Molluscs are intermediate hosts (these hosts are required for part of the nematode's development; they are an essential part of the life cycle), whereas shrimp, crabs, frogs, lizards, and planaria are paratenic (transport) hosts (they are accidental carriers, and not required for successful development of the nematode, but assist in movement of the nematodes). Most terrestrial molluscs, and some aquatic molluscs, seem to be susceptible to infection (Cross 1987). Among the snails and slugs found in North America that have been shown to support Angiostrogylus cantonensis are Euglandina rosea, Mesodon thyroidus, Bradybaena similaris, Anguispira alternata, Subulina octona, Polygyra triodontoides, Belocaulus angustipes (= Vaginulus ameghini), Philomycus carolinianus, Deroceras laeve, Limax flavus, and Lehmannia valentiana (=Lehmannia poirieri) (Campbell and Little 1988), Phyllocaulis variegatus (Maldonado et al. 2012), Achatina fulica (Cross 1987), Pomacea canaliculata (Wang et al. 2008), Alcadia striata (Stockdale Walden et al. 2015) Oxychilus alliarius, Cyclotropis sp., Philonesia sp., Tornatellides sp. (Kim et al. 2014), and Zachrysia provisoria (Emerson et al. 2013; Stockdale Walden et al. 2015). The smaller molluscs tend to support fewer nematodes (Campbell and Little 1988), and thus are less likely to be a problem, as the severity of the problem is related to how many nematodes are ingested (Maldonado et al. 2012). It is noteworthy that Ash (1976), working in New Caledonia, suggested that whereas molluscs (especially veronicellid slugs) are the primary reservoir of infection, planarians may be the most important source of human infection. This is due to the high frequency of infection, tendency to fragment, and ability to rehydrate and release parasitic nematodes after desiccation, thus readily contaminating human food. This is important because the mollusc-feeding Platydemus manokwari De Beauchamp, often called New Guinea flatworm, has become established in Florida. This flatworm, which also is a host of Angiostrogylus cantonensis nematodes, is a relatively large worm, often 4 cm long at maturity, and large hosts typically support more Angiostrogylus cantonensis nematodes. It remains to be seen whether New Guinea flatworm will prove to be problematic in the transmission of Angiostrogylus cantonensis.

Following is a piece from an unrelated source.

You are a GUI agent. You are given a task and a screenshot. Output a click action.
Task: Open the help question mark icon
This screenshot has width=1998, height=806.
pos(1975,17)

The role of vertebrate animals in the epidemiology of Angiostrongyliasis is variable. Rats probably are necessary for establishment of Angiostrogylus cantonensis. Rats are ubiquitous, but much more numerous in some environments. Rattus rattus and Rattus norvegicus are the rats normally implicated in disease transmission, but other rats are suitable hosts. Frogs and lizards are thought to have a minor role as paratenic, or transport hosts, but they should be cooked thoroughly before consumption. Primates, including humans, are not normal hosts, and are only rarely infected. When primates are infected, their response is quite variable, ranging from the mild symptoms (fever, headache, etc.), to eosinophilic meningitis or even death. The nematodes reaching the brain of primates cannot continue further, but die and initiate eosinophilic meningitis. Although primates usually survive infection, captive primates and humans in several countries have been reported to experience lethal infection. Massive exposure to infective third-stage larvae seems to be required for mortality of the host.

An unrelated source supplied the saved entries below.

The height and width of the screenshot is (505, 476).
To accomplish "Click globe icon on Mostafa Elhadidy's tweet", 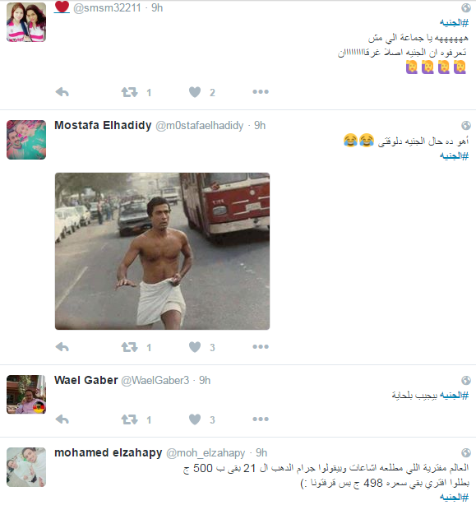I will [466, 125].

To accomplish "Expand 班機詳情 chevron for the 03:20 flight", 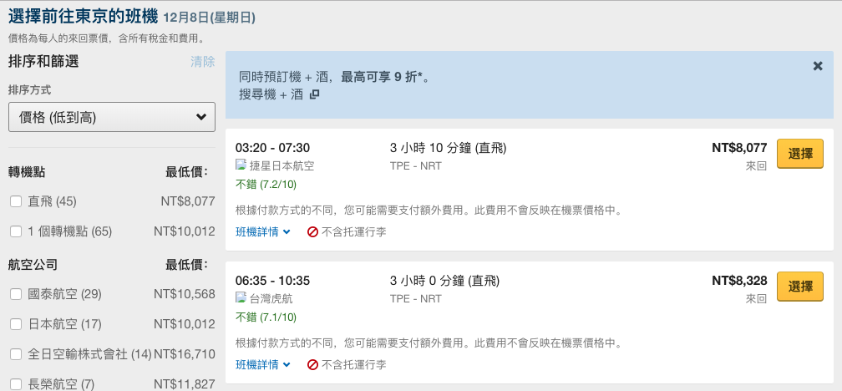I will [x=287, y=232].
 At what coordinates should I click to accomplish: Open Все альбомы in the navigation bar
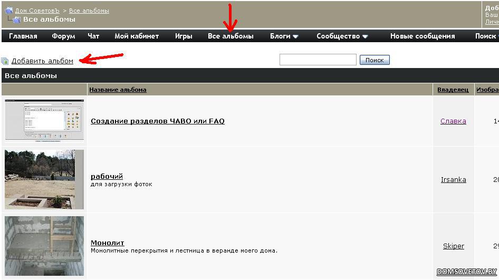coord(231,36)
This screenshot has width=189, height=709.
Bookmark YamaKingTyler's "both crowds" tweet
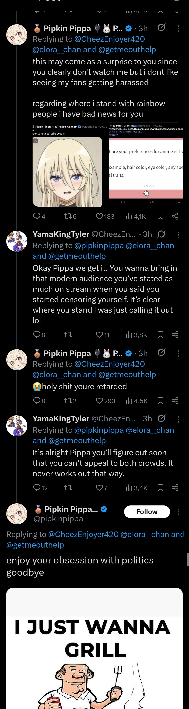click(x=160, y=488)
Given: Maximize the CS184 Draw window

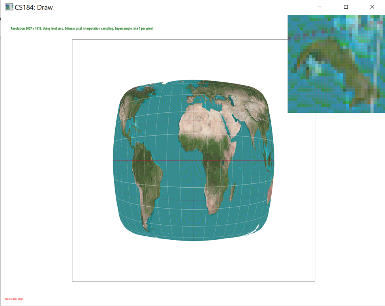Looking at the screenshot, I should tap(346, 7).

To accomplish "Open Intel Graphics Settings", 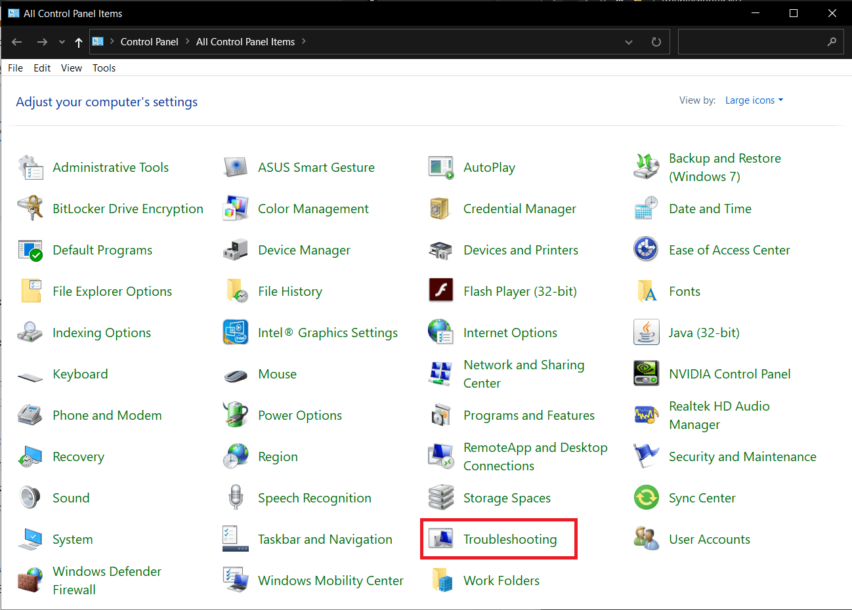I will tap(328, 333).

Diaz (2010) suggests that frequent travelers are especially at risk due to their behavior, including willingness to eat exotic and unfamiliar food that might be raw or undercooked; relaxation of normal sanitary habits while traveling, such as hand washing; lack of familiarity of reservoirs of infectious diseases; and preference for wilderness, tropical, and beach resorts that might be especially likely to harbor rodents, molluscs, and Angiostrogylus cantonensis.


Adults are filiform in both sexes, tapering at the anterior end (Figure 3). Females are larger and more robust. The adult male nematodes are 15.5–23.0 mm long and 0.2–0.35 mm wide. They are transparent, with a smoothly rounded head. Two or three minute triangular teeth are located at the base of the oral cavity. The esophagous is 0.29–0.35 mm long. The intestine is wide but thin-walled. The excretory pore is located in the region of the esophageal-intestinal junction. Females are larger, measuring 18.5–33.0 mm in length and 0.28–0.5 mm wide. The head, esophagous, and intestine are similar to the male. The ovaries fill the posterior region. The vulva is a transverse slit located about 0.25 mm from the posterior end.

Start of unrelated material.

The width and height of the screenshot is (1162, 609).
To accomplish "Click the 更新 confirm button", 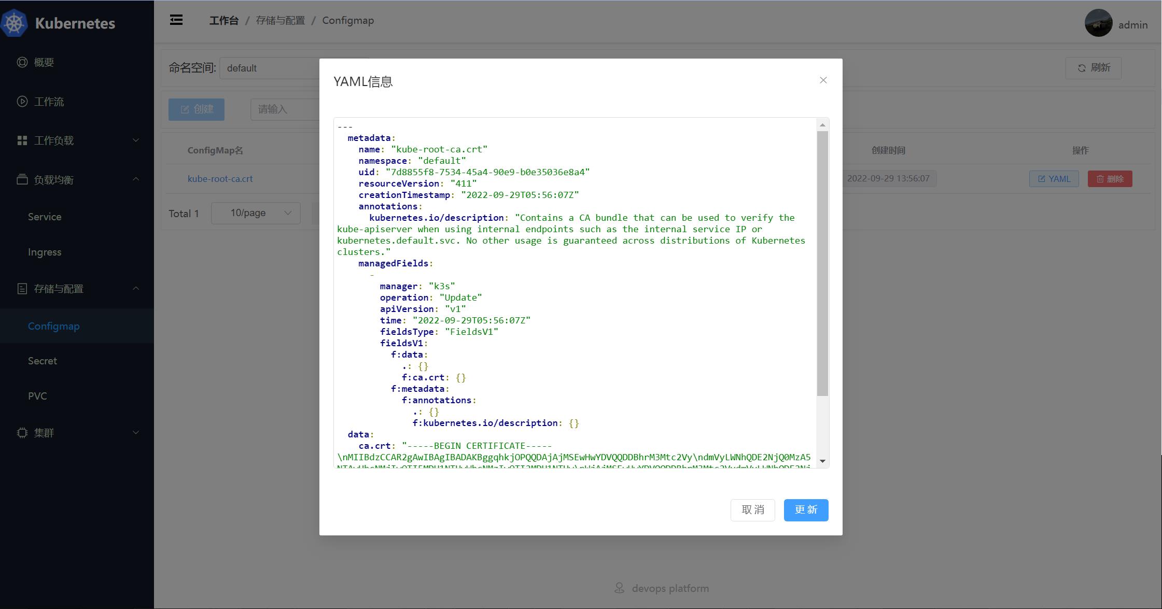I will tap(805, 509).
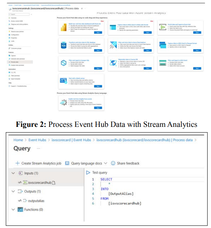Screen dimensions: 211x228
Task: Collapse the Functions (0) section
Action: point(13,209)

Figure 3. Adult female (left) and male (right) of the rat lungworm, Angiostrongylus cantonensis.
Figure 3.  Adult female (left) and male (right) of the rat lungworm, Angiostrongylus cantonensis.
Credit: Adapted from Mackerras and Sandars (1955)


The juvenile nematodes are much smaller. The first-stage larva is only 0.27–0.30 mm in length and has a distinct notch on the tail, the second measures 0.42–0.47 mm, and the third stage 0.42–0.49 mm. During the latter portion of the second stage, the larva, which is still enclosed in the first cast skin, molts again, and is now enclosed in two cast skins. The third-stage larva remains within the two cast skins until liberated by digestion in the rat's stomach. The fourth-stage larva, which is found in rats but not intermediate hosts, is 0.85–1.0 mm long and has a more pointed tail than earlier stages. A detailed description of each stage is provided by Mackerras and Sandars (1955); additional useful information on morphology is provided by Lv et al. (2009b) and Maldonado Jr. et al. (2012).


Once Angiostrongylus cantonensis becomes established in populations of rats, it is likely to be a permanent concern. Eradication of rats and molluscs potentially could eliminate the problem, but this is impossible to accomplish. Their abundance can be reduced, however, minimizing risk of infection.

Public education can go a long way toward reducing the probability of human infection. Consumption of raw or undercooked terrestrial molluscs should be discouraged both by humans and captive primates. Similarly, paratenic hosts should not be consumed without cooking. The importance of raw vegetable or vegetable juice consumption as a route of infection is more questionable. Although it is possible for vegetables to be contaminated by some species of molluscs containing infective third-stage juvenile nematodes, it is rare and seems improbable if normal sanitary practices are followed. Commercially produced vegetables should have little likelihood of being contaminated, as the soil is tilled, weeds are suppressed, and pesticides are applied as needed.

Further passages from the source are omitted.